Surat kabar Korea Utara Rodong Sinmun memuat foto-foto perjalanan Kim, yaitu penglepasan keberangkatannya dari Pyongyang serta ketika ia melambaikan tangan dari pintu gerbong sambil jari tangannya memegang rokok.
Dalam kunjungannya ke Vietnam, Kim didampingi para pejabat yang juga mendampinginya pada pertemuan puncak di Singapura.
Di antara mereka adalah mantan kepala intelijen Kim Yong-chol, yang juga utusan utama Kim bagi perundingan dengan Amerika Serikat, asisten senior partai Ri Su Yong, Menteri Luar Negeri Ri Yong-ho dan kepala pertahanan No Kwang-chol.
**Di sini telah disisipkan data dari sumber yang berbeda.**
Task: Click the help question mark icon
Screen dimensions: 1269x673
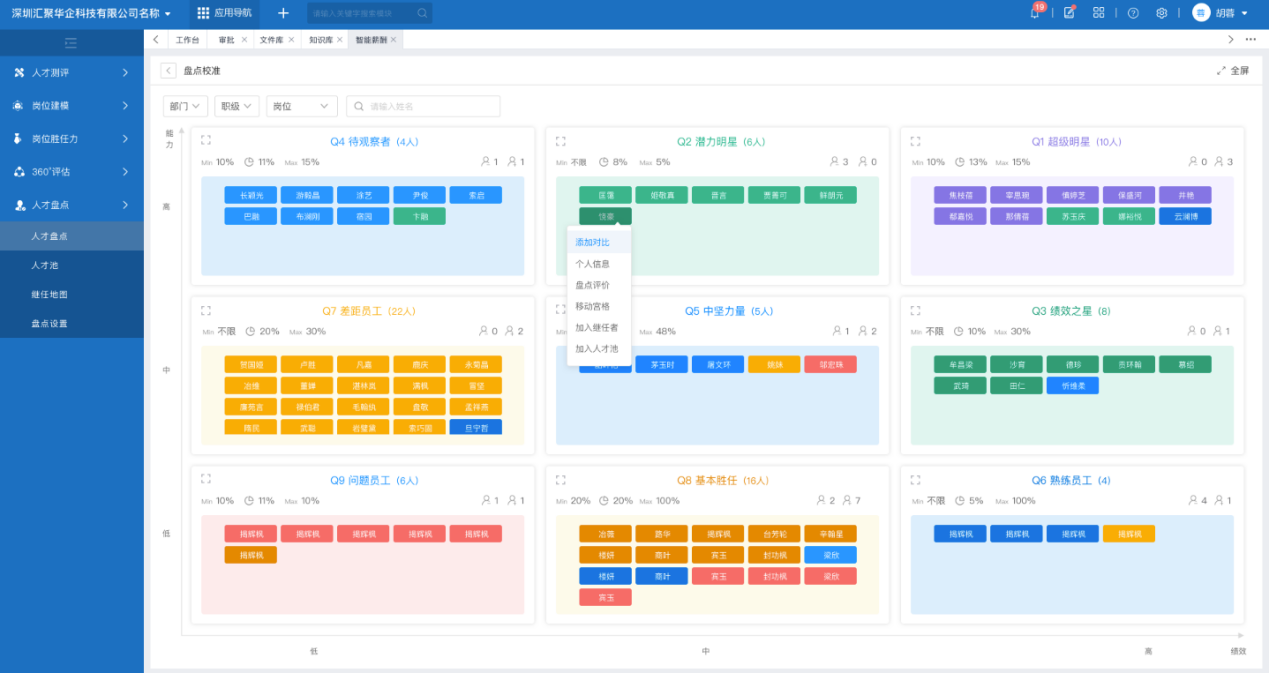Action: (x=1133, y=13)
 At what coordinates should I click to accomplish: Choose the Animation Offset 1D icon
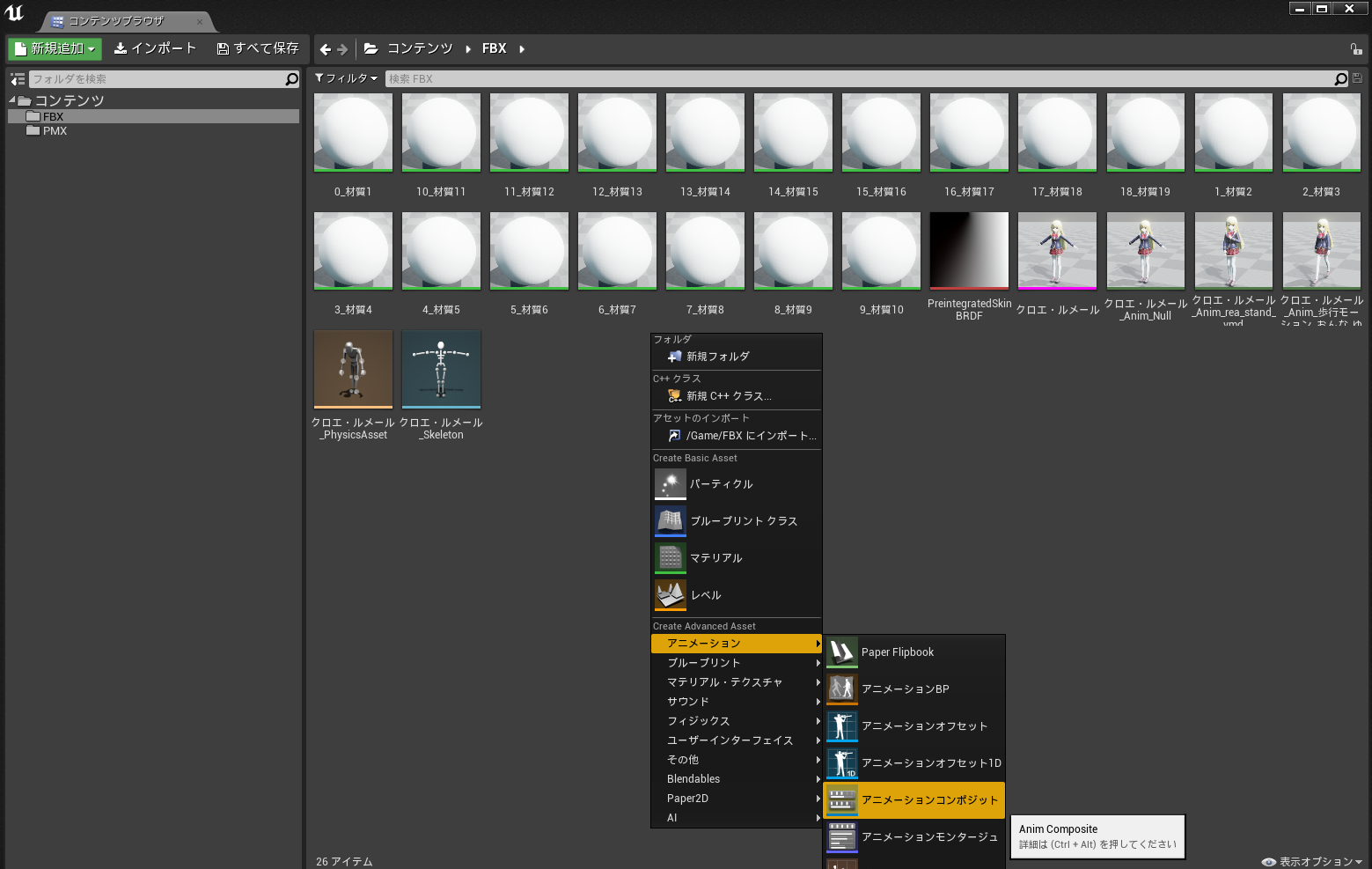[x=842, y=763]
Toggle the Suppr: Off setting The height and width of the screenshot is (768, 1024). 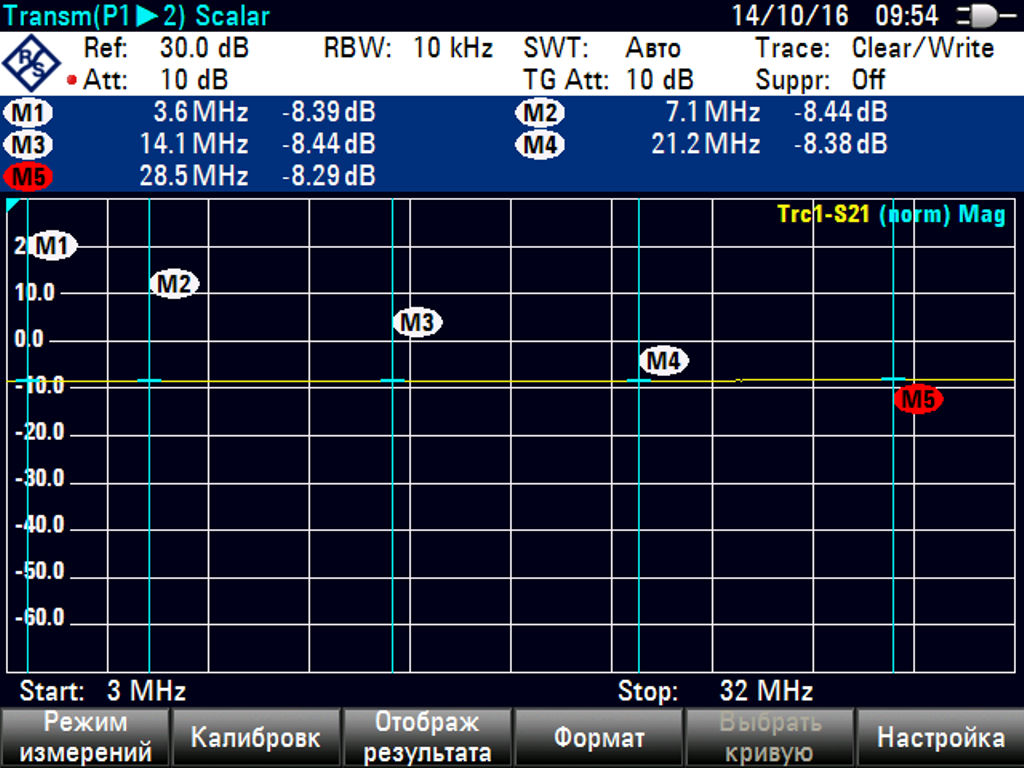[x=868, y=80]
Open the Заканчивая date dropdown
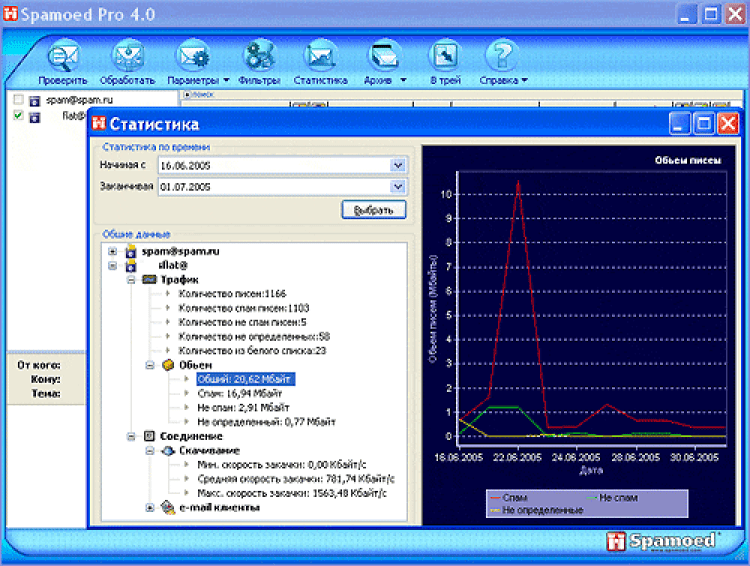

"Adik perempuan pemimpin Korut, Kim Yo-jong, yang bertindak sebagai pembantu dekat Kim Jong-un pada pertemuan di Singapura, kembali menjadi bagian dari delegasi," lapor kantor berita Korut KCNA.
Laporan itu tidak menyebut-nyebut soal istri Kim, Ri Sol-ju. Dengan hanya sedikit kemajuan yang terlihat sejak pertemuan puncak pada Juni tahun lalu, Trump dan Kim kemungkinan akan berupaya membangun hubungan pribadi mereka untuk membuat kemajuan di Hanoi.
Kedua pihak berada di bawah tekanan untuk membuat perjanjian yang lebih spesifik dibandingkan di Singapura. Menurut sejumlah pengkritik, terutama Amerika Serikat, perjanjian di Singapura itu kurang rinci.
Presiden AS Donald Trump saat berjalan dengan pemimpin Korea Utara Kim Jong-un di Hotel Capella di Pulau Sentosa Singapura, Selasa (12/6).
Pemerintahan Trump telah menekan Korea Utara untuk menghentikan program senjata nuklirnya yang jika digabungkan dengan kemampuan rudalnya bisa mengancam Amerika Serikat. Sebaliknya, Korea Utara menginginkan pelonggaran sanksi-sanksi oleh berbagai pihak pimpinan AS, jaminan keamanan serta pengakhiran secara resmi Perang Korea 1950-1953. Perang tersebut berakhir dengan gencatan senjata, bukan perjanjian.